Fleurus compte désormais dix logements publics de plus. Situées à la rue Bonsecours, ces nouvelles habitations ont été réalisées dans le cadre d’une politique d’ancrage communal. "Cela nous a permis de profiter de subsides de la Région, précise Francis Piedfort, l’échevin du Logement. Le chantier a démarré en mai 2009 et il est terminé depuis le 10 octobre 2010. Ces dix appartements, qui sont la concrétisation du plan triennal de 2004, ont coûté 744719 euros."

L’ancien site de l’école Saint-Victor a laissé place à ces nouvelles constructions. Une collaboration entre la commune, le CPAS et la société "Mon Toit Fleurusien" a permis la réalisation d’un tel chantier. "Nous nous sommes associés pour pouvoir racheter ce beau patrimoine, insiste Jean-Luc Borremans, le bourgmestre de Fleurus. Il ne pouvait pas être vendu dans le privé. Il devait faire l’objet d’une offre collective." Le site accueille, en plus des dix habitations, une académie de musique et deux logements de transit pour le CPAS.

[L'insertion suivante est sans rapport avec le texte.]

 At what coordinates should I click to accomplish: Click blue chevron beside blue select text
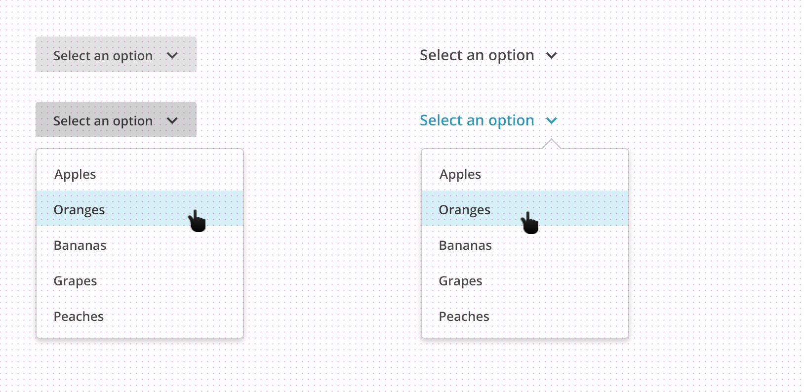click(x=552, y=120)
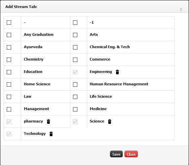Click the trash icon next to pharmacy
Screen dimensions: 189x165
pos(48,121)
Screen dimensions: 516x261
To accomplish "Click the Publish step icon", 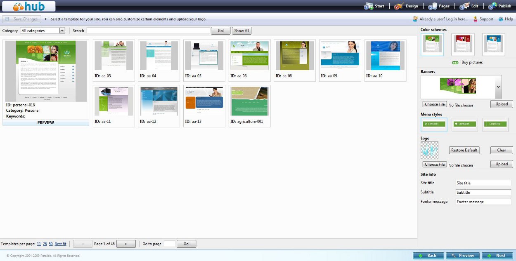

La SCRL "Mon Toit Fleurusien" gère près de 1000 logements publics sur trois sites : Fleurus, Wanfercée-Baulet et Lambusart. Les nouveaux logements (huit logements d’une chambre et deux de deux chambres) ont déjà trouvé des acquéreurs. "Il s’agit de sept mutations. Soit à cause d’un changement de composition de famille, soit pour une délocalisation. Les trois autres habitations sont pour de nouveaux locataires", indique Francis Piedfort.

Ces bâtiments se trouvent dans un quartier résidentiel. Malgré quelques grincements de dents (les préjugés ont la peau dure), les logements s’implantent parfaitement dans le paysage architectural du quartier. "J’ai dû quitter mon logement au Campinaire pour des raisons familiales, explique un locataire. Mes premières impressions sont bonnes sur cette habitation. Ce qui me plaît le plus, c’est sa localisation. On est au calme."

Même si "Mon Toit Fleurusien" est en train de bâtir six nouvelles habitations, à proximité du site, il reste 500 demandes de logements publics en attente.